Interleaved Head Attention
🔗 Source: arXiv
Interleaved Head Attention
🚀 Technical Novelty
- Mechanism: Constructs P pseudo-queries, keys, and values per head as learned linear combinations of all original heads’ projections, enabling up to P² cross-head attention patterns within each head.
- Nuance: Unlike prior head-mixing methods that operate on attention logits post-computation, IHA mixes inputs before the standard softmax operator, preserving compatibility with optimized kernels like FlashAttention while fundamentally altering information flow across heads.
💡 Yield
- Theoretical proof of superior parameter efficiency for polynomial filters (Θ(√kn²) vs Θ(kn²)) and order-sensitive tasks (⌈√N_max⌉ heads vs N_max).
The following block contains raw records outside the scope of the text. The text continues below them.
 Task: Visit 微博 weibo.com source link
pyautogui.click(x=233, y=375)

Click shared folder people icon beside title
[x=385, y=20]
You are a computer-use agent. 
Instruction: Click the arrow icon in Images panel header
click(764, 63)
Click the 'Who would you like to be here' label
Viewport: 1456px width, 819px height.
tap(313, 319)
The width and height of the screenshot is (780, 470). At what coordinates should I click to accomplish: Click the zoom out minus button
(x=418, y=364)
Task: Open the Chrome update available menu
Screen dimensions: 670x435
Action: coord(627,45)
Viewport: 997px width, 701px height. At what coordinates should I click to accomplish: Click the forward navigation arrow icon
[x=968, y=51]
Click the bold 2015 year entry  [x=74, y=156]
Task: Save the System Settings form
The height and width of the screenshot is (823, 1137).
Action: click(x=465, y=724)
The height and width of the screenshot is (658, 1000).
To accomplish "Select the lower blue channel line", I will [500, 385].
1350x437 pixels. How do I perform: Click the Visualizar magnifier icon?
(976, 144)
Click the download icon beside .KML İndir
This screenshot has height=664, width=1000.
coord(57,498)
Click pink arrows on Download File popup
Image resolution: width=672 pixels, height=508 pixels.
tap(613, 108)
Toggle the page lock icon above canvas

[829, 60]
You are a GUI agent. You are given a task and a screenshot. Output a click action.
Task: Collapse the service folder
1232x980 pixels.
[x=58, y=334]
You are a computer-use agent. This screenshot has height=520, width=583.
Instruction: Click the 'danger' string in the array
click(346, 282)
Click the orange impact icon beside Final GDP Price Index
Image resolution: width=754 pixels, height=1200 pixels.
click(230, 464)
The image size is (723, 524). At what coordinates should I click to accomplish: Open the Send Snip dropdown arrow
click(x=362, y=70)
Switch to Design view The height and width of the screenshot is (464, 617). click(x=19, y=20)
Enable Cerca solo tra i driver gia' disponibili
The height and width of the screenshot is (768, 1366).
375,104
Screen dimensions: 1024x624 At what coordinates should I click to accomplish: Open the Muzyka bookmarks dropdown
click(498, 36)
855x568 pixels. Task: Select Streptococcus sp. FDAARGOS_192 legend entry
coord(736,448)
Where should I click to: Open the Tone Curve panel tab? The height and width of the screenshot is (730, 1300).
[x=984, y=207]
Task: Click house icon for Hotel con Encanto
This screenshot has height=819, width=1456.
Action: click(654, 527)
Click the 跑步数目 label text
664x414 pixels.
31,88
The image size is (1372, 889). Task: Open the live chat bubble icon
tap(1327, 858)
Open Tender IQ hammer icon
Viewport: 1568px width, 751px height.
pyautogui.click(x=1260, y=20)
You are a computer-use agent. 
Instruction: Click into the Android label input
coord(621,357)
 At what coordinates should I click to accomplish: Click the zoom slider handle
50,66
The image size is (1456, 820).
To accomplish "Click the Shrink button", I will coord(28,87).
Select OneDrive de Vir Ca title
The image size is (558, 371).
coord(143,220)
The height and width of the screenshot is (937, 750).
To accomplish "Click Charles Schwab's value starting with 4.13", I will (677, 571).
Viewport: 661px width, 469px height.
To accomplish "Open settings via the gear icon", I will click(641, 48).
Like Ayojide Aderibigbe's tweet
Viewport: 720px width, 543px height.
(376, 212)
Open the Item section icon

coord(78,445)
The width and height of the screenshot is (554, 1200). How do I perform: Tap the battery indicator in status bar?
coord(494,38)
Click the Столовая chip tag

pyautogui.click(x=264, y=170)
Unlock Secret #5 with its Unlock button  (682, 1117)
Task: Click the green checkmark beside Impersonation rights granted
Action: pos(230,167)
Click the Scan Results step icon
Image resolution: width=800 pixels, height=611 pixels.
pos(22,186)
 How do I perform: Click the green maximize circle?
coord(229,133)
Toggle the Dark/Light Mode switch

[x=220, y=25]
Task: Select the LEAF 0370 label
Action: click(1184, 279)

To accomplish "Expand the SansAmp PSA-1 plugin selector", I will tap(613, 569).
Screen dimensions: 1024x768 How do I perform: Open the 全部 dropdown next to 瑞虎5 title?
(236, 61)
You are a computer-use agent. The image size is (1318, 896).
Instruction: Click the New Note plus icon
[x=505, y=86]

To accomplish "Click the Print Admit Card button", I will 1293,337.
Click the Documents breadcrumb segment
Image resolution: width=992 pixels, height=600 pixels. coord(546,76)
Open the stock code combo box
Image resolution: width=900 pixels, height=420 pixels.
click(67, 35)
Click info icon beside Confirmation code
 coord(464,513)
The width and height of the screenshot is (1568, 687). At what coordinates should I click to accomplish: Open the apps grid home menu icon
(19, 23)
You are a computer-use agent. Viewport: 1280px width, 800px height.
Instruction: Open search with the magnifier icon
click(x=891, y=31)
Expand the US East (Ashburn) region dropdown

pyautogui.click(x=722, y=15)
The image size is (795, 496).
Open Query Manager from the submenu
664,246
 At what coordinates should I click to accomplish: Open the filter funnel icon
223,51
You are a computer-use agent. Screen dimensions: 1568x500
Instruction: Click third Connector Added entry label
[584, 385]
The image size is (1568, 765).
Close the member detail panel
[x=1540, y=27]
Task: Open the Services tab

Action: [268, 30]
- Empirical gains: 10–20% improvement in multi-key retrieval on RULER (4k–16k context), +5.8% on GSM8K and +2.8% on MATH-500 after reasoning fine-tuning, all under FLOP-matched training.
⚠️ Limitations
- Global IHA increases attention cost to O(P²N²), requiring sliding-window schedules or adaptive pseudo-head allocation to remain practical.
- Current validation is limited to decoder-only LLMs; extensions to encoder-decoder and vision architectures are noted as future work.